L’ouverture des négociations, qui sera en principe décidée en
décembre à Bruxelles par les chefs d’État et de gouvernement de l’UE,
dépend encore des derniers efforts à accomplir par la Turquie pour
adapter sa législation aux critères européens.
Jacques Chirac a reçu le premier ministre turc, Recep Tayyip Erdogan,
autour d’un déjeuner à l’Élysée. Lors d’un tête-à-tête avec son hôte,
le président de la République a renouvelé son soutien à la
candidature turque à l’UE. «Il a rappelé que l’intégration de la
Turquie dans l’Union européenne était souhaitable dès qu’elle serait
possible», a rapporté l’Élysée.
Pour en arriver là, Jacques Chirac a demandé au chef du gouvernement
turc de «poursuivre et intensifier la mise en oeuvre des réformes
démocratiques et économiques». La Commission européenne doit remettre
début octobre son rapport indiquant si la Turquie a adapté sa
législation aux critères européens.
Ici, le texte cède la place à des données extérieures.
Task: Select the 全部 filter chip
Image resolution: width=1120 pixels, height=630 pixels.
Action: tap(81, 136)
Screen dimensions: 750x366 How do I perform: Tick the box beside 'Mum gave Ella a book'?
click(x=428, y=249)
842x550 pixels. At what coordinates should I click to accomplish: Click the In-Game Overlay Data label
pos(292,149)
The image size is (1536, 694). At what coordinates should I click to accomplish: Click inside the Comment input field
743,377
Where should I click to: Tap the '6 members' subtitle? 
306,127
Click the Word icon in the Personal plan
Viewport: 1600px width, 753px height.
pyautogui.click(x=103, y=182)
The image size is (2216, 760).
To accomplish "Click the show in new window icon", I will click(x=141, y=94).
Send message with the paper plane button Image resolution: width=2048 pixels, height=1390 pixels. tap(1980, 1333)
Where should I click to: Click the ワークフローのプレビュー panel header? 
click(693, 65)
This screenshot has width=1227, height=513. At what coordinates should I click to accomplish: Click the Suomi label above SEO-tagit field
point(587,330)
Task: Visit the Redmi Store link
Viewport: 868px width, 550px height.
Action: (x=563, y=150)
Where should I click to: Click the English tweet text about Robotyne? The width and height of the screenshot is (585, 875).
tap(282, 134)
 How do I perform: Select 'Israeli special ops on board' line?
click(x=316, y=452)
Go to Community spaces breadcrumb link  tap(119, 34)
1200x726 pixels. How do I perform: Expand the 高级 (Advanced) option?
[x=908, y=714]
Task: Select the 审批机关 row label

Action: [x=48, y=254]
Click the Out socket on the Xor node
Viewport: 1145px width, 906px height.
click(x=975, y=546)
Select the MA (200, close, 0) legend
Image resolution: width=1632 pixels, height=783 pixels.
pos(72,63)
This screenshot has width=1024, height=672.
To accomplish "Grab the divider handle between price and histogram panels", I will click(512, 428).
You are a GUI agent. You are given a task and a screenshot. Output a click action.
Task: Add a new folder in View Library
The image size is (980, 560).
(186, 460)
Lors de leur dernier sommet le
mois dernier à Bruxelles, les chefs d’État et de gouvernement de l’UE
avaient demandé à Ankara des progrès supplémentaires concernant le
respect des droits de l’homme et la réforme de la justice. C’est au
vu des réformes effectivement appliquées qu’ils prendront leur
décision en décembre.
Erdogan s’est d’ores et déjà déclaré assuré du soutien de la France à
l’issue des entretiens qu’il a eus hier et avant-hier avec les plus
hautes autorités de l’État. «Nous avons eu un entretien très
positif», a déclaré le chef du gouvernement turc en sortant de
l’Élysée. Il a assuré, lors d’une conférence de presse, que la
Turquie avait «fait tout ce qui était nécessaire» pour respecter les
critères législatifs, administratifs et judiciaires de l’UE. «Nous
avons réalisé, en gros, l’essentiel des critères», fixés par l’Union,
a-t-il dit. Il a reconnu qu’il restait «encore quelques changements à
apporter au Code pénal turc». D’après lui, ce sera chose faite «dès
la fin des vacances parlementaires» à Ankara.
Conscient des réticences dans la classe politique et l’opinion
publique française, Erdogan a minimisé la portée de la décision que
doit prendre le Conseil européen. «En décembre, il ne s’agira pas de
décider de l’adhésion de la Turquie, mais seulement de l’ouverture du
processus de négociation», a-t-il dit. Le premier ministre turc a
exclu que l’UE pose des conditions à l’ouverture des négociations
autres que les critères généraux, dits «de Copenhague», déjà
appliqués pour l’entrée en mai de dix nouveaux pays dans l’Union. Ni
la reconnaissance du génocide arménien, ni la fin de l’occupation
militaire du nord de Chypre ne figurent parmi les revendications de
l’UE pour le lancement des pourparlers. En ce qui concerne le
génocide, «laissons cela aux mains des historiens», a lancé Erdogan.
Quant à Chypre, la Turquie a fait «tout son possible pour être
constructive», a-t-il affirmé en imputant à la seule partie chypriote
grecque l’échec des tentatives récentes de réunification de l’île.
Pour gagner les chefs d’entreprise français à la cause de l’adhésion
turque, Erdogan a eu hier matin un entretien au Medef. Les
négociations pour l’achat d’avions moyen et long courriers Airbus par
la compagnie nationale turque Turkish Airlines «sont en cours de
finalisation», selon les autorités françaises. Turkish Airlines se
prépare à acheter une quarantaine d’avions de ligne pour renouveler
sa flotte vieillissante. Airbus est en concurrence avec l’américain
Boeing. Le contrat de 1,6 milliard d’euros devrait en principe être
partagé entre les deux avionneurs. La signature de la lettre
d’intention serait imminente, ce qui mettrait les Européens dans les
meilleures dispositions.
Candidate officielle depuis 1999, la Turquie a obtenu, lors de la
visite d’Erdogan à Paris, la quasi-assurance qu’elle pourra commencer
les négociations d’adhésion dès l’an prochain. Mais, une fois
ouvertes, elles s’annoncent très difficiles. «Il faut dire la vérité.
Ce n’est pas demain que la Turquie va entrer dans l’UE, a expliqué le
ministre des Affaires étrangères, Michel Barnier, hier sur Europe 1.
Le chemin est encore long.»
Erdogan en a déduit que les pourparlers dureront «cinq à dix ans».
Pour Ankara, qui s’est vu offrir dès 1963 la perspective d’une entrée
dans la Communauté, ce n’est plus qu’une dernière ligne droite.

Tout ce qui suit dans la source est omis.